> **WORK INSTRUCTION**
Once the line holding "Task: Switch to the Test tab" is written out, stop; begin at the first line of the material below and retype exactly, dropping pictures.

********************

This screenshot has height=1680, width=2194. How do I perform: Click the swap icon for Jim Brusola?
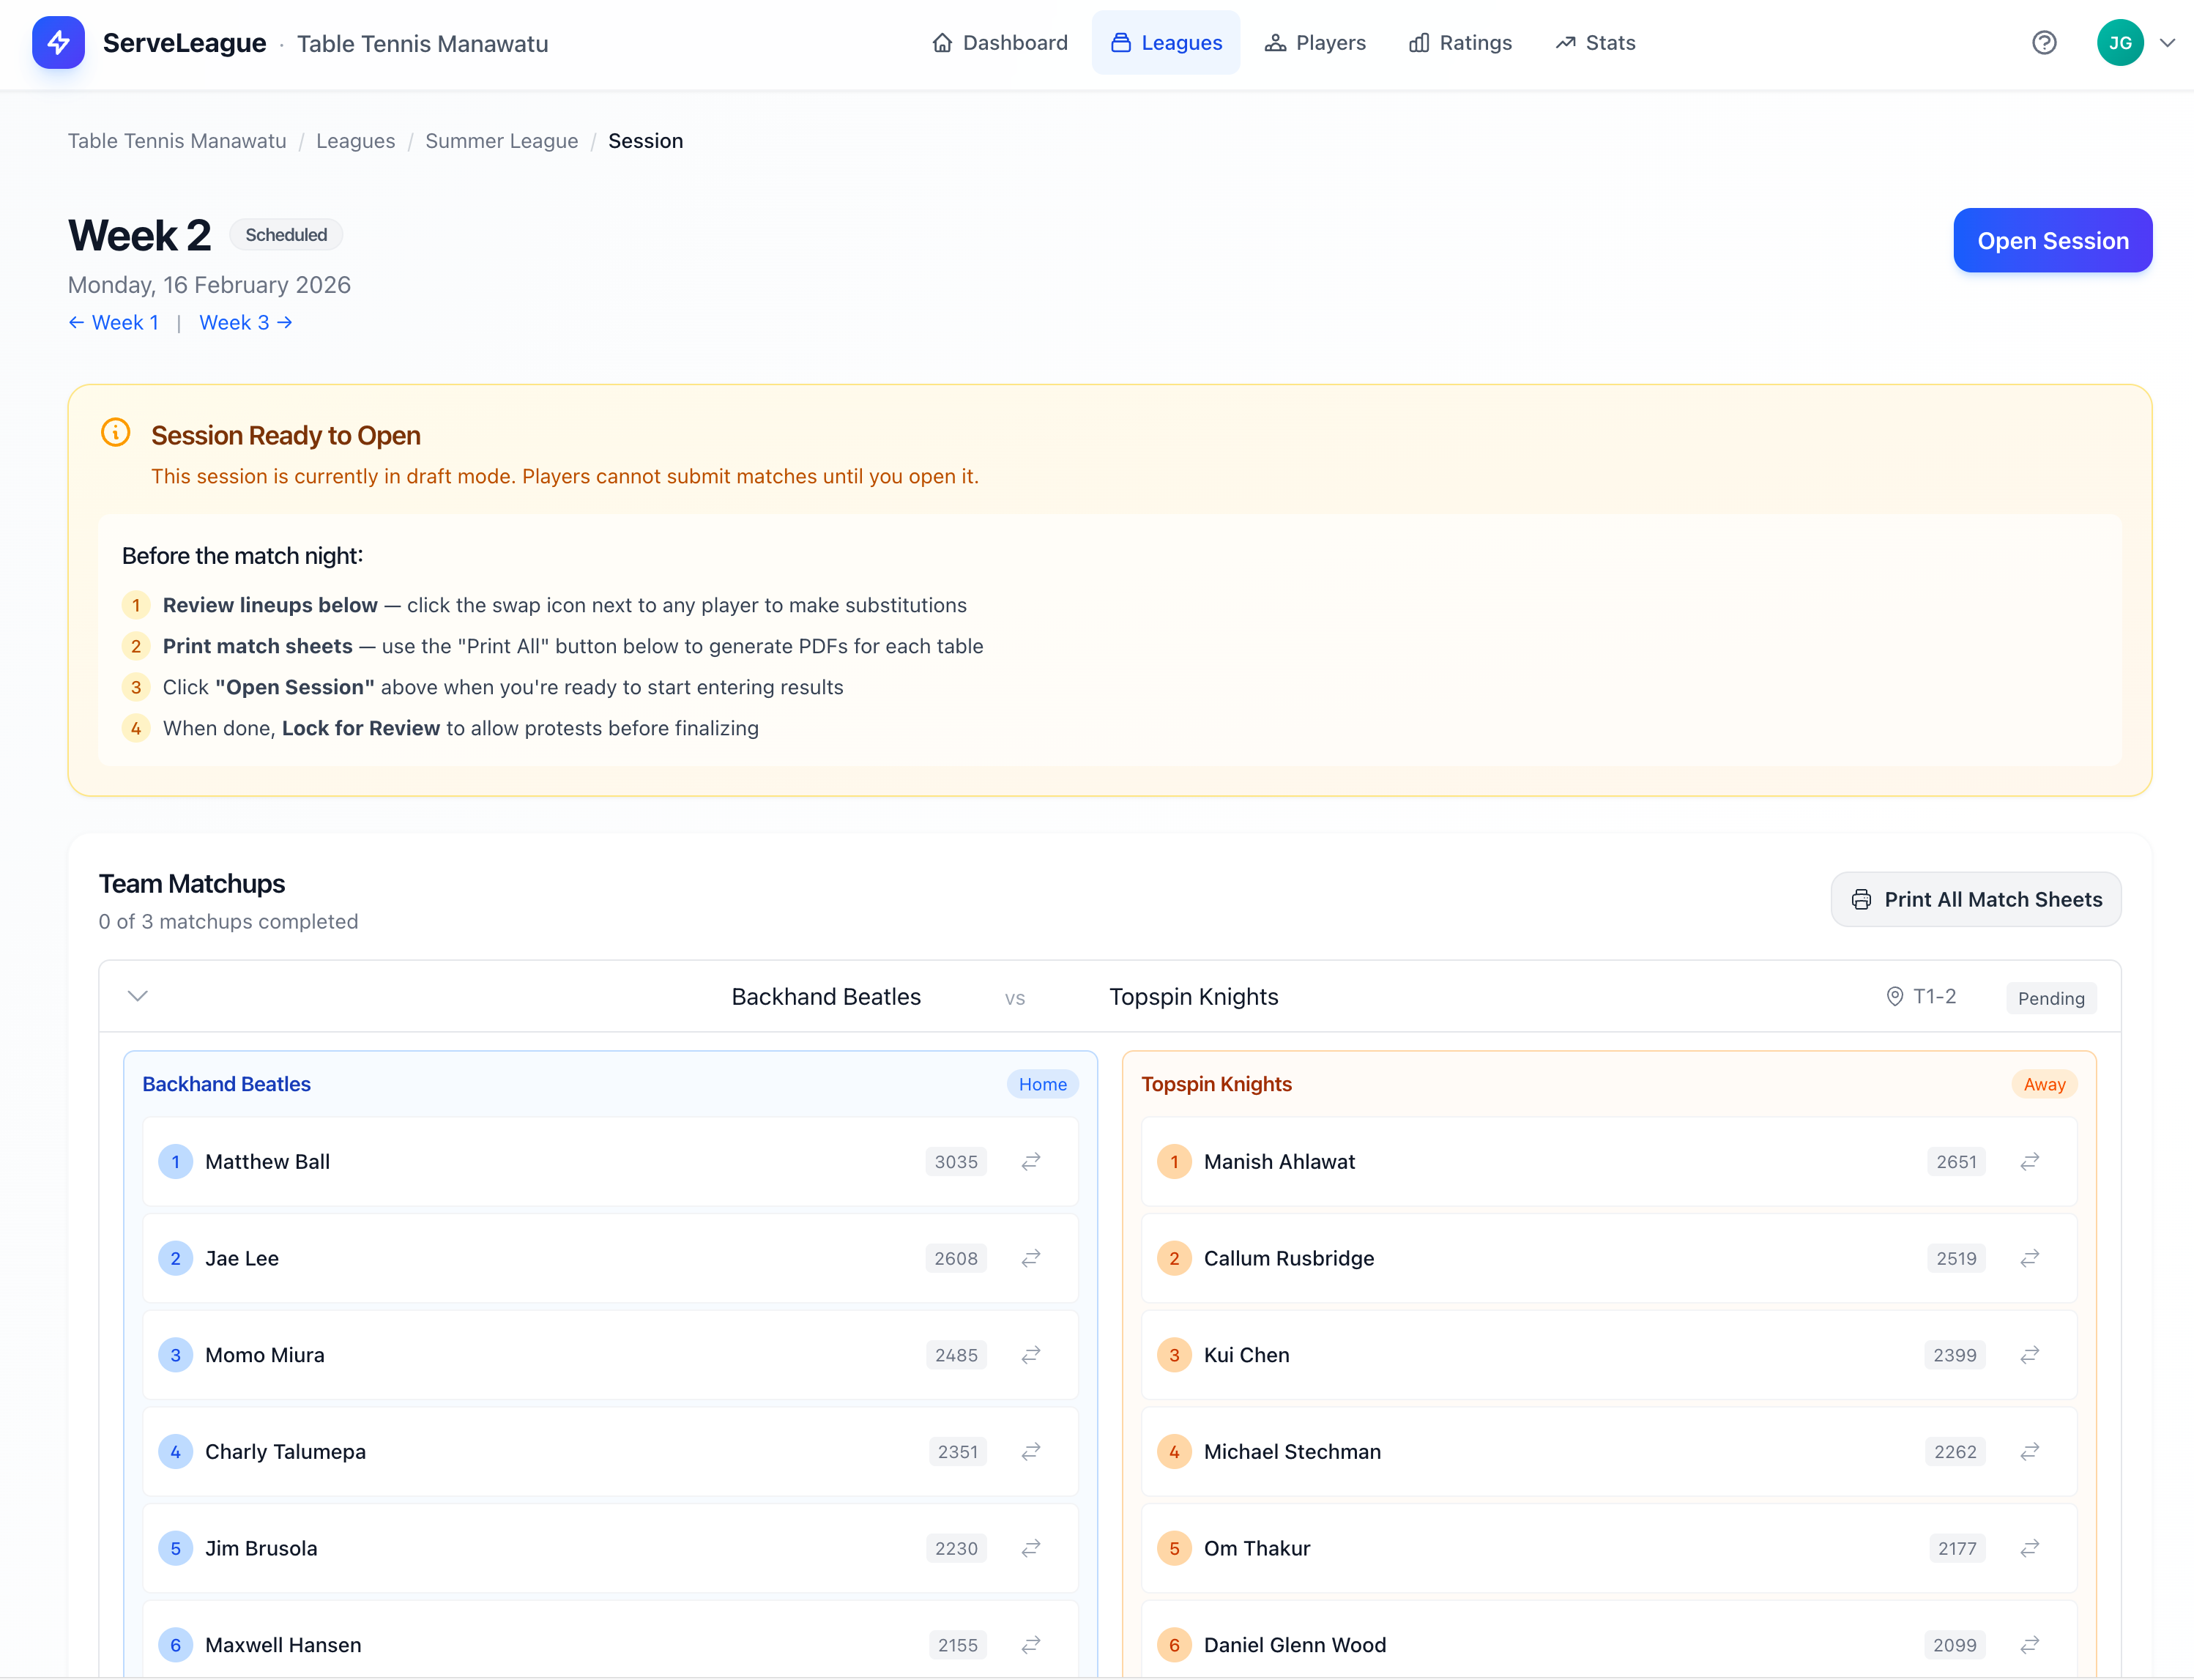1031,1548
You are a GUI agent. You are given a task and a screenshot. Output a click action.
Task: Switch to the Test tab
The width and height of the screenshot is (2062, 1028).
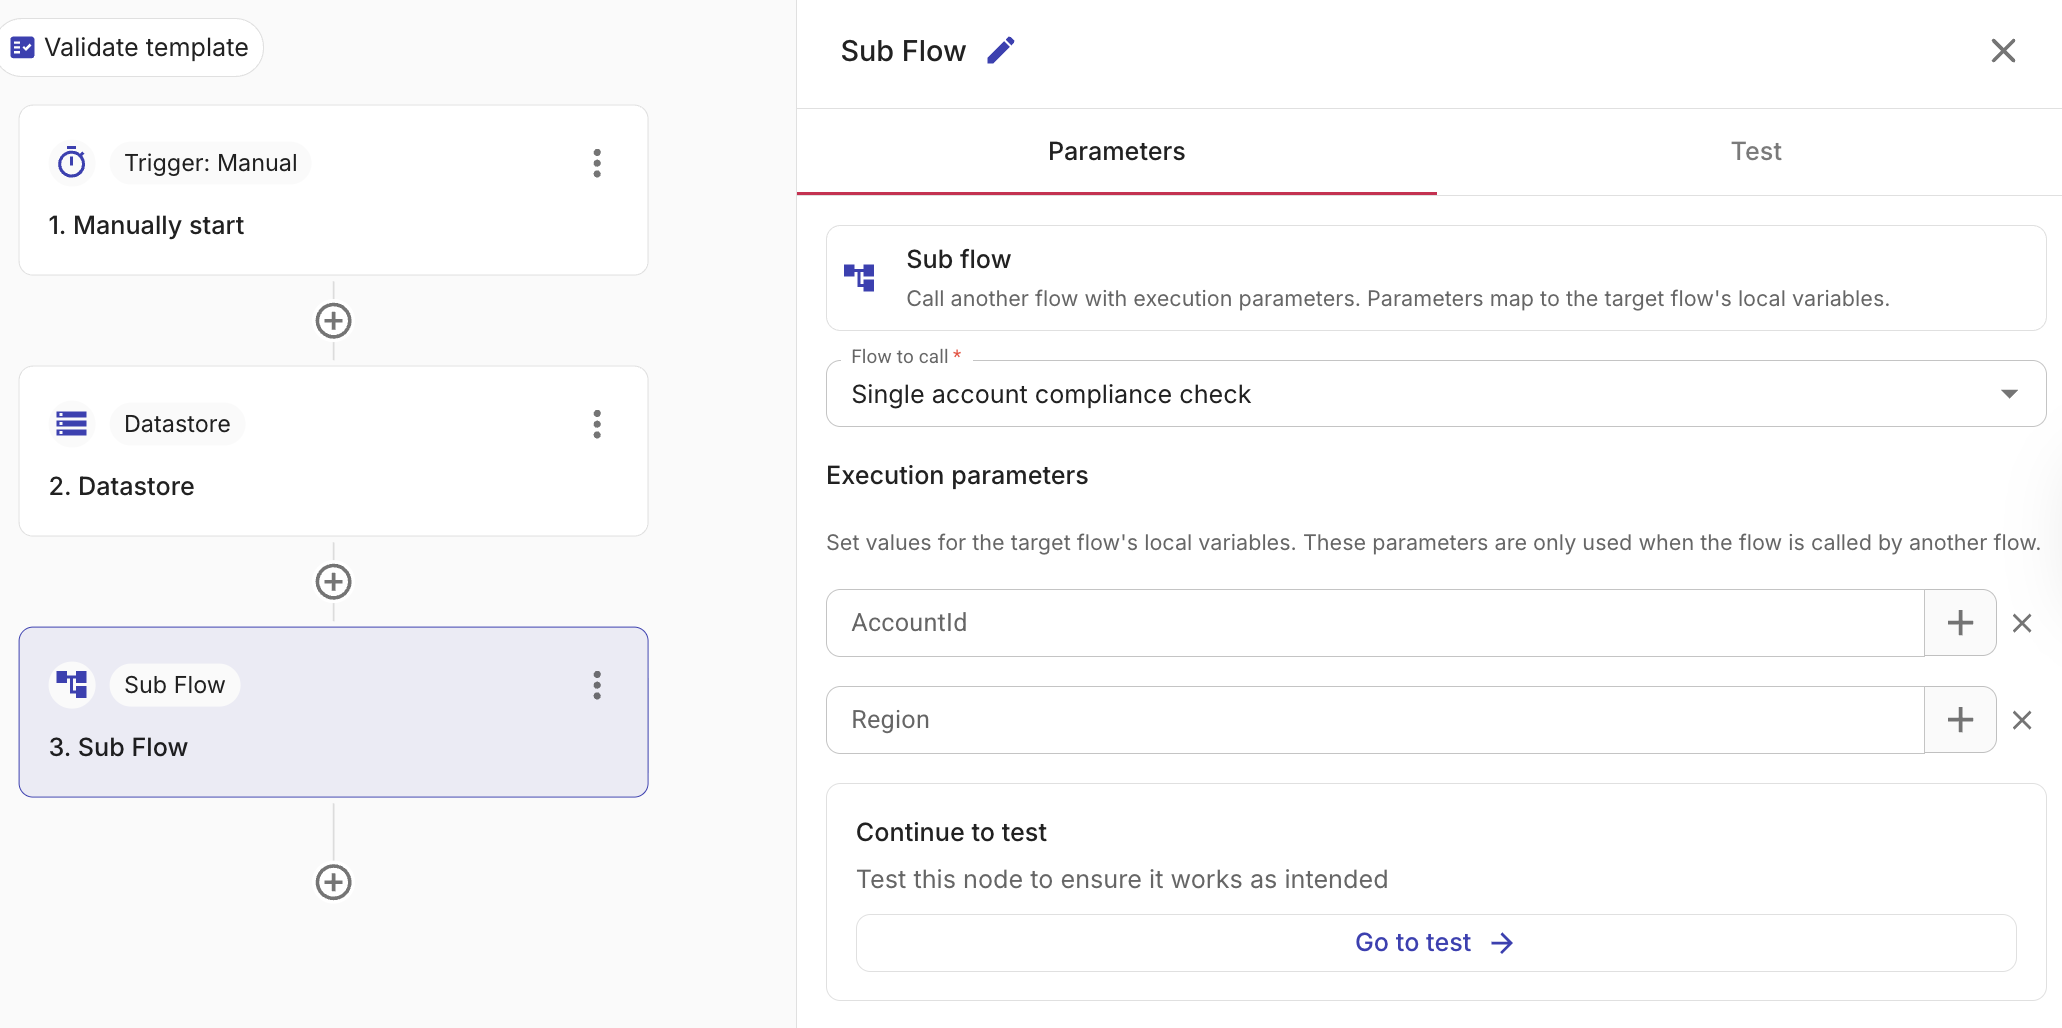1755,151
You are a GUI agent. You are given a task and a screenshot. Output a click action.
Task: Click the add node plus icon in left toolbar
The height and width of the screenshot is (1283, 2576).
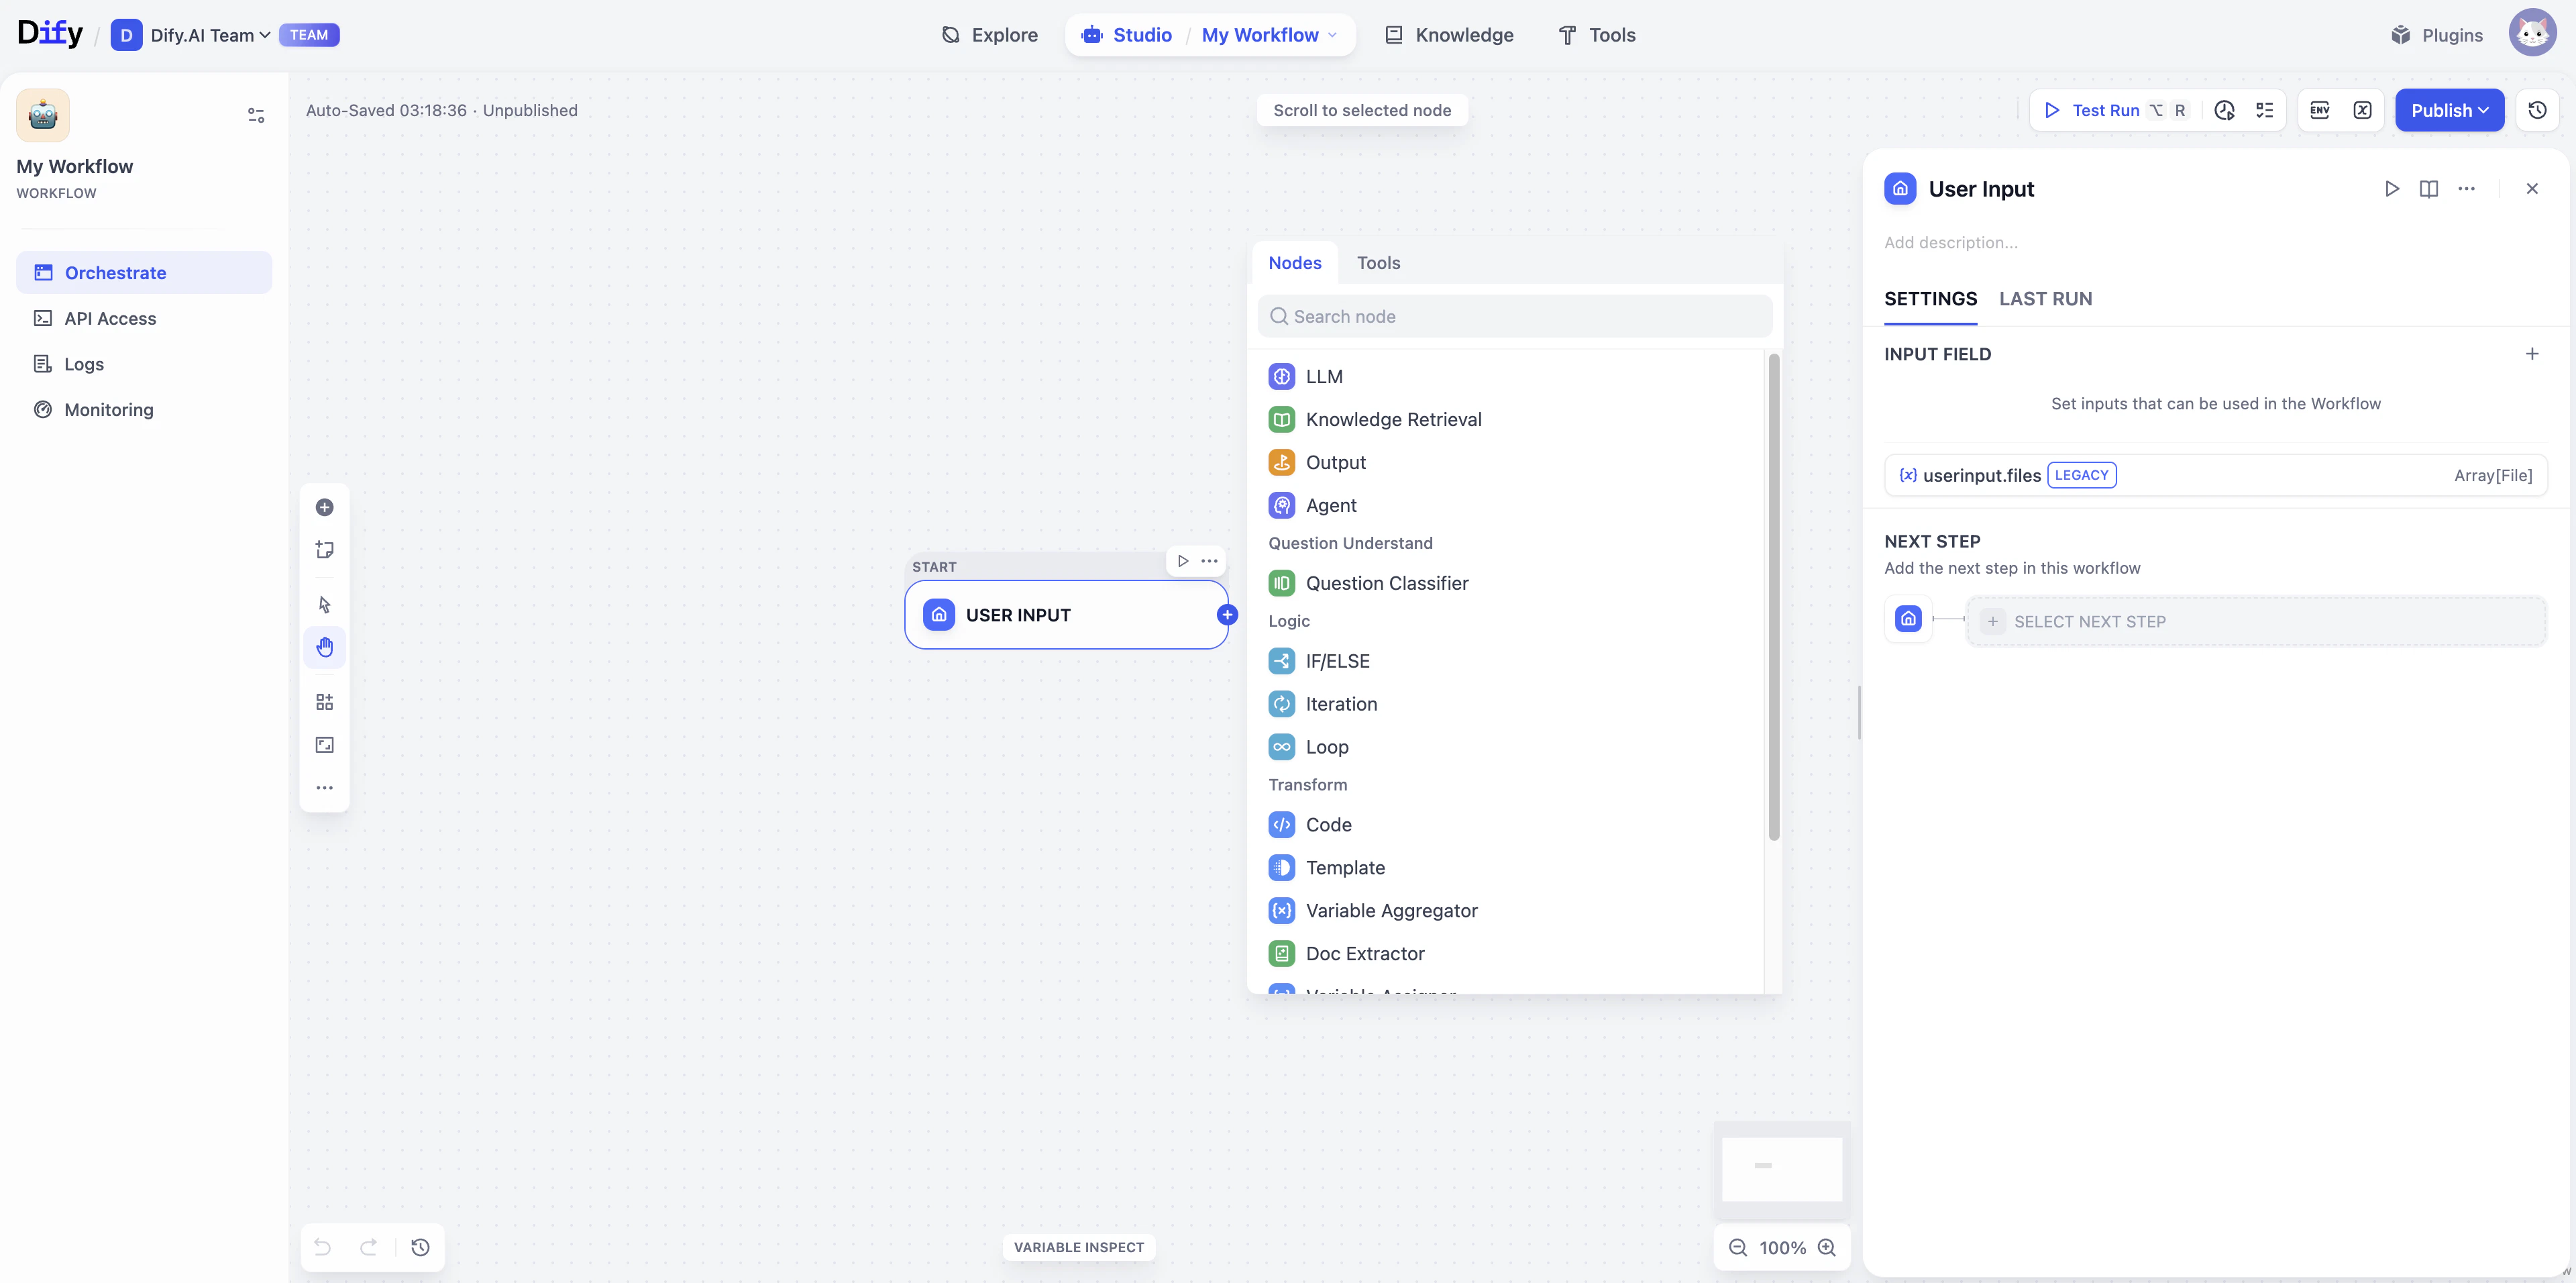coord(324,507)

********************

> **OUTPUT BELOW**
This screenshot has height=1680, width=2194. How do I perform: Click the swap icon for Jim Brusola?
1031,1548
You are a GUI agent. You are given a task and a screenshot. Output a click action.
Task: Switch to the Test tab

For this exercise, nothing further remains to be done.